As we all know, there is no AI strategy without a data strategy, or more importantly the data itself. More data and more diverse data not only fuel AI models; they also mitigate the risks of hallucinations. This is where AI systems deliver inaccurate responses, or AI bias, where AI systems produce results which aren’t objective or neutral. AI models don’t usually just ‘make up’ answers but they can pull from unreliable sources, like the story about the AI that recommended adding glue to pizza sauce to prevent cheese from sliding off. Particularly in the high-stakes enterprise world, diverse, relevant and high-quality data is the primary ingredient.

In a fortuitous twist of luck, AI is now stepping up to address issues of data quality. For example, AI automations can detect anomalies, proactively fix data upon ingestion, resolve inconsistencies across entities, and create synthetic data. AI can also help ensure data security by identifying vulnerabilities. That is not to say that data leaders can rest on their laurels. Responsible data and AI practices dictate robust data governance by leveraging privacy-preserving technologies.

Finally, the data must be relevant to the specific use case. In that way, enterprise AI is different from general AI tools. An enterprise AI model is chosen to address a specific challenge: predicting sales, recommending a product or service, and identifying anomalies or defects in manufacturing or in delays along a supply chain. The choice of AI model, including the decision to build, buy or fine-tune, can mitigate risks of hallucination or bias. Enterprise AI is purpose-built, and as a result, can be more resource-efficient.

 

Striking a balance for sustainable AI

That brings us to another AI elephant in the room: sustainability. AI is expected to have a large impact on climate-related fields, helping to optimise the use of fossil fuels and drive the adoption of other forms of energy. But AI itself is an energy hog. Research studies estimate that ChatGPT currently uses over half a million kilowatt-hours of electricity per day, equal to the consumption of almost 180,000 U.S. households.
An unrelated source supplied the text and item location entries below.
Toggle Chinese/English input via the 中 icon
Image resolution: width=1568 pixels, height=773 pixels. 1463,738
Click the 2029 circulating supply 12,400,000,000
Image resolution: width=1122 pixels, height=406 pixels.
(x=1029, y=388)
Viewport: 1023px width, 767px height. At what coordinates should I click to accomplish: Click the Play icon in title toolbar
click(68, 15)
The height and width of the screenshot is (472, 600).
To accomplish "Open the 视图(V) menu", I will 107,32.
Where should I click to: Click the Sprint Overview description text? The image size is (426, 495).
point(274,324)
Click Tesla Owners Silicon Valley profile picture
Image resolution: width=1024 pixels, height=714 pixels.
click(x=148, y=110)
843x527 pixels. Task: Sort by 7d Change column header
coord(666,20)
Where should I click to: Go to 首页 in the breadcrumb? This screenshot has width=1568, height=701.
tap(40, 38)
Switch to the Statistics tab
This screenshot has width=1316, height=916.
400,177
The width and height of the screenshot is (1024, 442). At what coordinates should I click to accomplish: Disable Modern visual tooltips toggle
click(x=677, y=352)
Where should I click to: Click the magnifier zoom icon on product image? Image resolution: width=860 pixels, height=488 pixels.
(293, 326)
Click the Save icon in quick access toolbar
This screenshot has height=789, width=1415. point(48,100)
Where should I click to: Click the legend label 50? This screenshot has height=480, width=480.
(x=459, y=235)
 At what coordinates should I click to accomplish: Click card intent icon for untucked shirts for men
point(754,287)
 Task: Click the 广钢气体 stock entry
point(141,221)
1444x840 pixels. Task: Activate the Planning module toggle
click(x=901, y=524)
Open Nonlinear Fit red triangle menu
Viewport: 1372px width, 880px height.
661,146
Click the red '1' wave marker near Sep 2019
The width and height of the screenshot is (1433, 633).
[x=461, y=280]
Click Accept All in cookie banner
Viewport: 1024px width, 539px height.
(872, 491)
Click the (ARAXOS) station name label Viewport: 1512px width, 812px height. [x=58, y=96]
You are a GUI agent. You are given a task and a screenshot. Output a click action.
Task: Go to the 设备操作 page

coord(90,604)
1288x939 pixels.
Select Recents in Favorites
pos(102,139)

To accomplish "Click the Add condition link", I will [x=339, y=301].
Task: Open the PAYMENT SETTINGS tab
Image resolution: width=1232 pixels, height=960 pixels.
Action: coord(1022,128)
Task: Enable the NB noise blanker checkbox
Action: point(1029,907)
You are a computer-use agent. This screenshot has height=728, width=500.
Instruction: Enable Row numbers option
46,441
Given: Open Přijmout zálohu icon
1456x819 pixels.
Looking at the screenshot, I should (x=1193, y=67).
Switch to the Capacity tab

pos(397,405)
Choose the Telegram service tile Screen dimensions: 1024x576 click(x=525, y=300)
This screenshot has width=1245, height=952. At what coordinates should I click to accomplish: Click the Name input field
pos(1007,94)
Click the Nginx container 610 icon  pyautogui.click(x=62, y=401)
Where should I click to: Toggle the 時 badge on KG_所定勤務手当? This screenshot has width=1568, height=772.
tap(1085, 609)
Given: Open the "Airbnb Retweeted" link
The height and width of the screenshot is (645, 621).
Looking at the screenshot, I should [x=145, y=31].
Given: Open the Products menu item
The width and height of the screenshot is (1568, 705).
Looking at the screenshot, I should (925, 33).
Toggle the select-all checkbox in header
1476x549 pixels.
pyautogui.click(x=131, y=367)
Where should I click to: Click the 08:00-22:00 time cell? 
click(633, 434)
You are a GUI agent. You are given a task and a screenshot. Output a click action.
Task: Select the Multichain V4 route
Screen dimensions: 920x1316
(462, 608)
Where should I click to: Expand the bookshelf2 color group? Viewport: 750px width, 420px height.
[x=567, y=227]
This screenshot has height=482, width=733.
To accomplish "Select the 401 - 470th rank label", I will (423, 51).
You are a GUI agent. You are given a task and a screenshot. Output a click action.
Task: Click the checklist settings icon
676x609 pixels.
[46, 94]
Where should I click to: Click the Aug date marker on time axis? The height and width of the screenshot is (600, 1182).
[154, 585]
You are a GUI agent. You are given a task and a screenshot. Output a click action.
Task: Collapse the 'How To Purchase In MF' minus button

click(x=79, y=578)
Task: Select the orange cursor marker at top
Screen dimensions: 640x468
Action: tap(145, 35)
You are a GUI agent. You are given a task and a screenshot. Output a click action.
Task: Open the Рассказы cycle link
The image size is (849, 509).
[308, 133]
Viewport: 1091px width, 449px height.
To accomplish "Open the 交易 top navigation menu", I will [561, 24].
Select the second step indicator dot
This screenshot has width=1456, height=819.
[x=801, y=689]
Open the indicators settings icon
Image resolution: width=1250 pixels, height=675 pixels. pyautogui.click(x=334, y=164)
It’s time to apply AI to help itself find solutions to offset its own energy demands.

From a best practices perspective, companies must find a balance between experimenting with different AI use cases and ensuring proper use, with a genuine purpose and ultimately a return on investment. Adoption of enterprise AI with purpose-built, efficiently trained agents is a first step. Transparency across the value chain, from inputs to outputs and outcomes, enables a greater understanding of environmental impact and the trade-offs made for business value.

 

Laying the groundwork for safe AI

Encouraging open dialogue and making progress toward AI transparency, and hopefully explainability, are critical first steps to mitigating the risks of AI. Global collaboration on these topics is already happening at events such as the global AI Safety Summit, and is an encouraging first step. In the same vein, building awareness within the enterprise – at all levels – and among consumers increases the pool of potential watchdogs, and arms them with the signs to look for and the questions to ask. As they say, experience is the best teacher.

These insights pave the way for improving understanding and defining the requirements of the next generation of data and AI platforms. The future will build on today’s focus on data diversity, security, governance, and sustainability. However, the real foundation for safer AI will be a nuanced understanding of its potential for both good and bad – fostered by broader, societal data and AI literacy.